# Multivitamins



## cornking4 (Jul 25, 2009)

Any ideas on what multivitamins to use/avoid? I've got a basic calcium/d3 for my snakes but I also bought a 2:0 insectivore multi which contains:
34% calcium
480,000 IU vitamin A
48,000 IU vitamin d3
5,000 mg vitamin C
1,000 mg beta carotene

Obviously I only give his food a light sprinkle once a week, but I'm just wondering if 1,000 mg of carotene is a bit much.


----------



## MIKE-ZILLA (Jul 25, 2009)

check out the care sheets on this site regarding diet. also if your feeding rodents several times/week Ive heard from others on this site that you dont need calcium supplements. If you have a hatchling and are feeding dusted crickets ect. then I would use calcium/phosphorus 2:1 (which also contains vitamins a,c,and d3


----------



## cornking4 (Jul 25, 2009)

I've already got the diet laid down (60% veggies, 20% fruits, and 20% cockroaches). I don't feed rodents so he definitely needs a vitamin. The beta carotene was the only one I was really questioning.


----------



## lazyjr52 (Jul 27, 2009)

cornking4 said:


> I've already got the diet laid down (60% veggies, 20% fruits, and 20% cockroaches). I don't feed rodents so he definitely needs a vitamin. The beta carotene was the only one I was really questioning.

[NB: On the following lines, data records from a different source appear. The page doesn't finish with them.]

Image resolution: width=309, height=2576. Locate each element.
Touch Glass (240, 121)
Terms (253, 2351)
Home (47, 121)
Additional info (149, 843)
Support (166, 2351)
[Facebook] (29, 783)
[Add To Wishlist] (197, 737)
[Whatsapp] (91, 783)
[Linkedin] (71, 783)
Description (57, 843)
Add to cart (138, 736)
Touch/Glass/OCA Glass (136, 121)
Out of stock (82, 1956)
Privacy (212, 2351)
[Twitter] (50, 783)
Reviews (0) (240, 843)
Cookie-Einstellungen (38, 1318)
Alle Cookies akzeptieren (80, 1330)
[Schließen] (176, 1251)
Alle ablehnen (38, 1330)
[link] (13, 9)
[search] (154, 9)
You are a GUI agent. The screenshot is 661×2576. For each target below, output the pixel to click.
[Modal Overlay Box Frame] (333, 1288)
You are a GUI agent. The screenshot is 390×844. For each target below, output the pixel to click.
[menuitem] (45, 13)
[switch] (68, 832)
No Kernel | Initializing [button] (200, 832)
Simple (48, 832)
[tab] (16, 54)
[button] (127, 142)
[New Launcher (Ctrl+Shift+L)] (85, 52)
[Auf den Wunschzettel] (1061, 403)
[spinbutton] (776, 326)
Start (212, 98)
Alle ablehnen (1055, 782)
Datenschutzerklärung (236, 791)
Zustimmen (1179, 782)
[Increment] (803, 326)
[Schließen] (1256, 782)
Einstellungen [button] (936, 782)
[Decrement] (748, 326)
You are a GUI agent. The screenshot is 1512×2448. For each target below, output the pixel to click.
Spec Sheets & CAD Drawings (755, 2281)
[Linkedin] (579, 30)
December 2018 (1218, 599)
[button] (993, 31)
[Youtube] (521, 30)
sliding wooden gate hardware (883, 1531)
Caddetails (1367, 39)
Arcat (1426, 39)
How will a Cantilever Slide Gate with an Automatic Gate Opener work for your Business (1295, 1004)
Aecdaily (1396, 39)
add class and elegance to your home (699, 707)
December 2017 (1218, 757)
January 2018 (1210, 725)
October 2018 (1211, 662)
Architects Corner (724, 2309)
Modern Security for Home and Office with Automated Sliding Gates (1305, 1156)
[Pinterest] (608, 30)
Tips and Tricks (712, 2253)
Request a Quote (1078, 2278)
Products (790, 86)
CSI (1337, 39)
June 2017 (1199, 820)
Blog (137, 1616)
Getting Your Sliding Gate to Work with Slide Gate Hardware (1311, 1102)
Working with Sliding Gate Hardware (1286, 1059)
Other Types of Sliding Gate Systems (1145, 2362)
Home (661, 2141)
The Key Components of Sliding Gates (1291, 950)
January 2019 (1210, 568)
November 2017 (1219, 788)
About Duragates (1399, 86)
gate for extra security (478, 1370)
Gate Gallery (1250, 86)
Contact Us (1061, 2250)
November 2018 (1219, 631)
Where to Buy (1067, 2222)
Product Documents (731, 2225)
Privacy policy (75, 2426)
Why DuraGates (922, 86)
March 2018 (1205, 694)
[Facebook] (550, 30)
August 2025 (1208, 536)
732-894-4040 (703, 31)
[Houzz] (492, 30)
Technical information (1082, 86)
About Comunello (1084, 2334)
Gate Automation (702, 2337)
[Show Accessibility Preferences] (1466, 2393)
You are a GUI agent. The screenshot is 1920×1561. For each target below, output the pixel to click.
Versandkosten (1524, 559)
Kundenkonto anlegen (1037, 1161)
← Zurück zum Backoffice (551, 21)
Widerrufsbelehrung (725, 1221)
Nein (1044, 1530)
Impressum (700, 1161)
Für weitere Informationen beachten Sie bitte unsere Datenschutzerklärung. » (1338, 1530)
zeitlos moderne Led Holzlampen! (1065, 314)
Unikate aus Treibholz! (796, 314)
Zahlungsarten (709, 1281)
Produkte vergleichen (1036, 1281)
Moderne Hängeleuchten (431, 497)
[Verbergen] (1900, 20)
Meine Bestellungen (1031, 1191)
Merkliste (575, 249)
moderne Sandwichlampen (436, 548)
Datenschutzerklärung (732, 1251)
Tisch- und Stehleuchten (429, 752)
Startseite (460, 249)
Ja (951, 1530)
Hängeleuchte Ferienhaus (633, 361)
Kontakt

Is this diet for your tegu or did I misread this topic? The reason I ask becuase you stated 60% veggies.


----------



## Jer723 (Jul 27, 2009)

yes your tegu is going to need whole pray items, i dont believe roaches should be a main staple of an adult tegu diet. i believe that all size tegus should be eating a whole prey item 1 to 2 times a week. whether its rodents or chicks. they need that stuff. dont leave it out! and tegus dont really need 60% veggies or 20% fruit. i feed mine about 80% meat and about 20% fruits and vedge.

Jerry


----------



## cornking4 (Jul 27, 2009)

Can I use a mixture of ground chicken/turkey, gizzards, and liver? He's only five months old, so I don't want him to get addicted to anything.


----------



## MIKE-ZILLA (Jul 27, 2009)

the meat is fed raw,so i dont use raw chicken(just ground turkey) you can add about anything to ground turkey (like chopped fruit) but not too much fruit. 60%fruit too much. you can also feed hard boiled eggs.


----------



## Beasty (Jul 27, 2009)

I have used Nekton-Rep for years and it's awesome stuff!(although it does have some D3 in it) It's water soluble so it can go in the water dish or sprinkled in food once a week.
Also reptile calcium without D3 by Zoomed(NOT repti-cal) is said to be the only way to go for calcium as the others are derived of oyster shells.(not digestible)
And yes, most certainly have your proper lighting and whole prey item in that diet -without fail! Your baby needs the calcium!


----------